Ники обнимает Джека за плечи.

— Думаю, мы поймем друг друга, Джек Уэйд, — говорит он. — Думаю, мы договоримся.

Ники приглашает его в дом.

— Не хочется вторгаться… — мямлит Джек.

— Боюсь, что вторгнуться вам придется, — говорит Ники. — Мама приготовила чай.

Что ж, думает Джек, если уж приготовила чай…

19

Мама — настоящая красавица.

Маленький чистой воды бриллиант.

Темные, утянутые назад волосы, а кожа очень белая — Джеку не приходилось видеть кожи белее. Глаза, как у Ники, голубые, но более темного оттенка. Цвет у них — как глубь морская.

Голова высоко поднята, спина прямая, как у старшего сержанта — нет, при чем тут сержант? — немедленно поправляется Джек. Как у балетного репетитора.

Одета она в приличествующее августу белое платье — летнее платье средней длины с золотой каемкой. Не в Лагуне одевается, думает Джек, Лагуна — это для нее слишком просто, одежду небось из Ньюпорт-Бич привозит. Ко Дню труда, какая бы жара ни стояла, она сменит белые тряпки на бежевые и хаки. А к первому ноября облачится во все черное.

— Миссис Вэйл… — начинает было Джек.

— Валешин.

— Миссис Валешин, — поправляется Джек, — примите мои соболезнования.

— Я так понимаю, она курила в постели, — говорит матрона. Ее акцент заметнее, и в словах, думает Джек, чувствуется раздражение, словно поделом Памеле — задохнуться в темноте, словно сама напросилась.

— Так по предварительным данным, — говорит Джек.

— И к тому же пила?

— Согласно результатам предварительного осмотра получается, что пила, — говорит Джек.

— Вы не войдете? — спрашивает она.

Теперь, когда за вход заплачено, можно и войти, думает Джек.
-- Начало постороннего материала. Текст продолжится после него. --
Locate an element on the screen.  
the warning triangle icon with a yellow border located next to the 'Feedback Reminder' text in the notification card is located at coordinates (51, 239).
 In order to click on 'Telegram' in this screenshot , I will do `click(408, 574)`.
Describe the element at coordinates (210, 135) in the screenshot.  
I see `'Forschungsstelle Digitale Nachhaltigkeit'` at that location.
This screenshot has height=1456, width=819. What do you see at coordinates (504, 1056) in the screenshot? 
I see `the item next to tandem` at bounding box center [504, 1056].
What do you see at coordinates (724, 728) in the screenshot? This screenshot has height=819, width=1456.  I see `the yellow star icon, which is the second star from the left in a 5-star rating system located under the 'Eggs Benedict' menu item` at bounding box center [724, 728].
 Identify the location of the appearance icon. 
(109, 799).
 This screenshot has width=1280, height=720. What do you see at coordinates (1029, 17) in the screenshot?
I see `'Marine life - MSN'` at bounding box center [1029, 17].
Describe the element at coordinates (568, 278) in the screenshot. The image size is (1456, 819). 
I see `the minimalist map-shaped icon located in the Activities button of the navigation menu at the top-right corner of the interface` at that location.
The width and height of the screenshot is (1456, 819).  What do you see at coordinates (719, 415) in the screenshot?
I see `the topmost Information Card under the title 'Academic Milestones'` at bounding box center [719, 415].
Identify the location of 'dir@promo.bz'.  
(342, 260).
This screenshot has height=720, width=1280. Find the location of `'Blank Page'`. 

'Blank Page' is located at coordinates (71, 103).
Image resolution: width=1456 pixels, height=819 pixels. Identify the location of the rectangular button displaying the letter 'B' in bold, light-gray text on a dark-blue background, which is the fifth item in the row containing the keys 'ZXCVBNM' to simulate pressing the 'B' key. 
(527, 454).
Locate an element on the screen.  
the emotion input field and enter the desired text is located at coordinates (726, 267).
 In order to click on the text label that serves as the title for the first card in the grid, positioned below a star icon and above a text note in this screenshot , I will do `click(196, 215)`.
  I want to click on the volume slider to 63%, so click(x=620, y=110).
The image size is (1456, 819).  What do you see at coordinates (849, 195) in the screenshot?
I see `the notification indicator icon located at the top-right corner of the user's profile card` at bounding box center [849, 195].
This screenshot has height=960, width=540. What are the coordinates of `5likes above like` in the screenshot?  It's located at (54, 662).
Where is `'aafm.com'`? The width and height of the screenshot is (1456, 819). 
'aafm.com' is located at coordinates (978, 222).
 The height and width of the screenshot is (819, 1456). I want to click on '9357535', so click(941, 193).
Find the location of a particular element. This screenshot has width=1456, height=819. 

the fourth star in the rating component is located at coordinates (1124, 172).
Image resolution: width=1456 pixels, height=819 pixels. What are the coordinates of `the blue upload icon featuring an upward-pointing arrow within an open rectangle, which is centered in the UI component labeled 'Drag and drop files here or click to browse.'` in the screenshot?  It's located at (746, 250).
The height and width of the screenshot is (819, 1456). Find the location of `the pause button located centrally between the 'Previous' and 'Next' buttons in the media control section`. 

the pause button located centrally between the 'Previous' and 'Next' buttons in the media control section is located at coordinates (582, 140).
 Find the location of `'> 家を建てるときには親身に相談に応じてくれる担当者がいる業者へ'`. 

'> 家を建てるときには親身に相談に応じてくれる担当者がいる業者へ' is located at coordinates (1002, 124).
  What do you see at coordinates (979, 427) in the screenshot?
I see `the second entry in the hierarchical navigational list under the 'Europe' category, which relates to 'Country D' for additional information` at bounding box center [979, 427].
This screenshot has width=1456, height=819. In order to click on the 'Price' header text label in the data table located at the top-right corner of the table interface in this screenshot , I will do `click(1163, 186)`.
Внутри дом — настоящий музей. Правда, табличек с надписью «Не прикасаться» тут не видно, но их и не требуется. И без них понятно, что прикасаться не надо. Дом сияет как стеклышко. Полы и мебель отполированы. Ни одна пылинка не посмеет опуститься на них.

И сумрачно тоже как в музее. Темный паркет и персидские ковры, дубовые двери, резные панели, оконные переплеты из дуба. Темный, огромный, старинный камин. И по контрасту — белая мебель гостиной. Белый диван, белые кресла с подголовниками.

Вызывающе белые… Словно здесь никогда ничего не проливали, не роняли, не рассыпали. Белые, как доказательство того, что жизнь может сохранять первозданную чистоту, если каждый станет строго соблюдать дисциплину, будет начеку и приложит старание.

Мебель, думает Джек, как урок морали.

Ники жестом приглашает Джека присесть на диван.

Джек старается сидеть так, чтоб не оставить вмятины.

— Какой красивый дом, — говорит Джек.

— Мне сын его купил, — говорит она.

— А у меня вы были? — спрашивает Ники.

— Осмотрел лишь предварительно.

— Совсем ничего не осталось? — спрашивает Ники.

— Само строение по большей части цело, — говорит Джек, — хотя дым и вода сильно его попортили. Но западное крыло, боюсь, придется снести.

— С самого звонка коронера, — говорит Ники, — я все силюсь превозмочь себя и съездить посмотреть… И дети, конечно, очень переживают.